EXTRACTED RECORDS

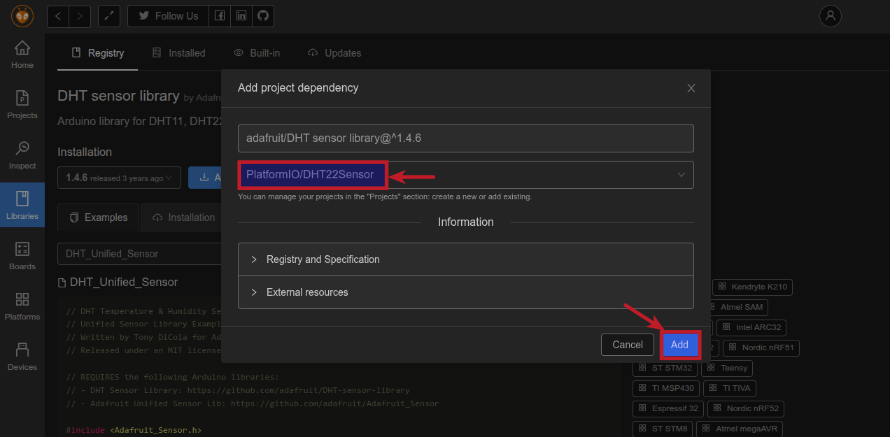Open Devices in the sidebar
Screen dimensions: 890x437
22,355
==
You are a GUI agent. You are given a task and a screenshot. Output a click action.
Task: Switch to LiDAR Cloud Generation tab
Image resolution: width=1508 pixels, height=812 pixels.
==
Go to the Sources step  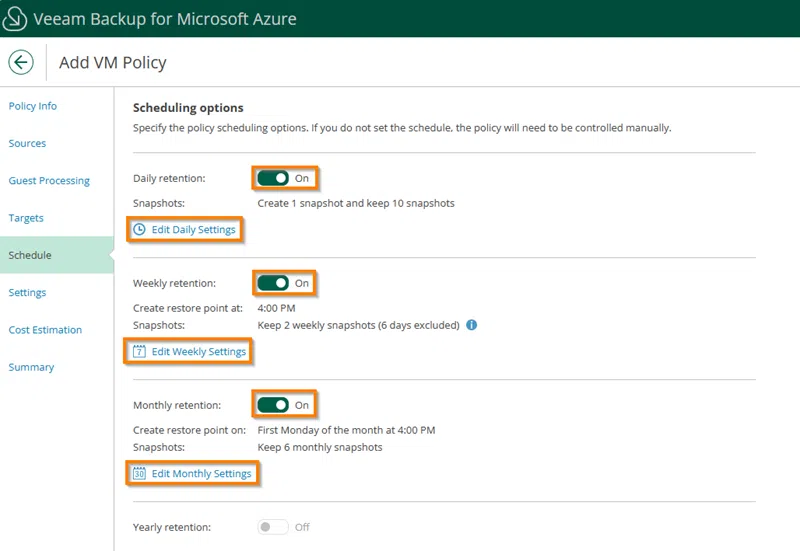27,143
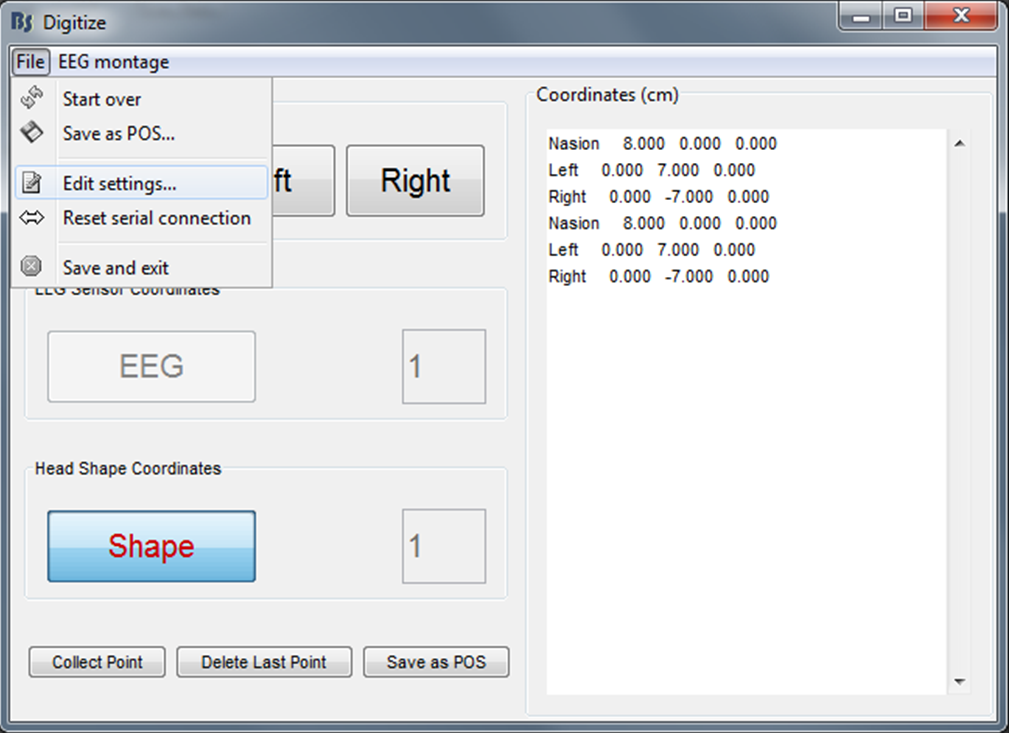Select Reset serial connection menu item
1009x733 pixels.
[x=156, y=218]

PROBLEM TO WORK ON
Your answer should consist solely of the lines above from the line with "You are a GUI" to the line with "Image resolution: width=1508", both included, reproduced exactly.

EXERCISE OUTPUT
You are a GUI agent. You are given a task and a screenshot. Output a click action.
Task: Switch to LiDAR Cloud Generation tab
Image resolution: width=1508 pixels, height=812 pixels.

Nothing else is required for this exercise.